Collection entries
.....
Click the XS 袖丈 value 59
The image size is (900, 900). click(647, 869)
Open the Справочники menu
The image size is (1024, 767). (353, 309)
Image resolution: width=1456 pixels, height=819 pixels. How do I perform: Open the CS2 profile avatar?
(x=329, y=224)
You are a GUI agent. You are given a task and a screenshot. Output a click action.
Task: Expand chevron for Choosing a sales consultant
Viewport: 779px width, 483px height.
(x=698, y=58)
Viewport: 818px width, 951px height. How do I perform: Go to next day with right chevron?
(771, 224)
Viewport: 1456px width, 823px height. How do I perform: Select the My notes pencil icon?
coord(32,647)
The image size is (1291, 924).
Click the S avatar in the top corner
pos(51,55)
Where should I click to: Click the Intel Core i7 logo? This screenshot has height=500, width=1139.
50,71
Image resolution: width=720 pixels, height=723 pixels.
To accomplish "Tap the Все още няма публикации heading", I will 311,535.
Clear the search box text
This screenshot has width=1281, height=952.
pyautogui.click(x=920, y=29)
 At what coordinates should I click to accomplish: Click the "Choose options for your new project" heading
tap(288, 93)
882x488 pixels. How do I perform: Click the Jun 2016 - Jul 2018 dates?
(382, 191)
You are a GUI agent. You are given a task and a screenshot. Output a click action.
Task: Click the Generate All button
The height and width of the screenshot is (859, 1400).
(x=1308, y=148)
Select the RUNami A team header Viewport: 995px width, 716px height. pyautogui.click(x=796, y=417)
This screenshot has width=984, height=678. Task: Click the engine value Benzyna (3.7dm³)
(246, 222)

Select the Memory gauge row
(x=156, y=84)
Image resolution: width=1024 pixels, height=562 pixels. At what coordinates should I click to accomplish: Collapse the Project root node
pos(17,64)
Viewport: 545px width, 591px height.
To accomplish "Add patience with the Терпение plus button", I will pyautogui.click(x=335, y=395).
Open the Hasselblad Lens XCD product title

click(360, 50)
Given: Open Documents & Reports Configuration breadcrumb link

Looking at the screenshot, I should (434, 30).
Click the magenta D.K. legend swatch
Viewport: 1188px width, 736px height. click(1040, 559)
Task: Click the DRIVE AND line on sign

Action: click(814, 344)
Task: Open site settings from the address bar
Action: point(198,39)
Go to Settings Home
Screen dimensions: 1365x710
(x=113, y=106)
.....
*EXERCISE DETAILS*:
Repeat the line containing "The height and" and all subsequent lines through the final line of the data, exactly and with no others.

*ANSWER SECTION*:
The height and width of the screenshot is (859, 1400).
(x=1308, y=148)
Select the RUNami A team header Viewport: 995px width, 716px height. pyautogui.click(x=796, y=417)
This screenshot has width=984, height=678. Task: Click the engine value Benzyna (3.7dm³)
(246, 222)

Select the Memory gauge row
(x=156, y=84)
Image resolution: width=1024 pixels, height=562 pixels. At what coordinates should I click to accomplish: Collapse the Project root node
pos(17,64)
Viewport: 545px width, 591px height.
To accomplish "Add patience with the Терпение plus button", I will pyautogui.click(x=335, y=395).
Open the Hasselblad Lens XCD product title

click(360, 50)
Given: Open Documents & Reports Configuration breadcrumb link

Looking at the screenshot, I should (434, 30).
Click the magenta D.K. legend swatch
Viewport: 1188px width, 736px height. click(1040, 559)
Task: Click the DRIVE AND line on sign

Action: click(814, 344)
Task: Open site settings from the address bar
Action: point(198,39)
Go to Settings Home
Screen dimensions: 1365x710
(x=113, y=106)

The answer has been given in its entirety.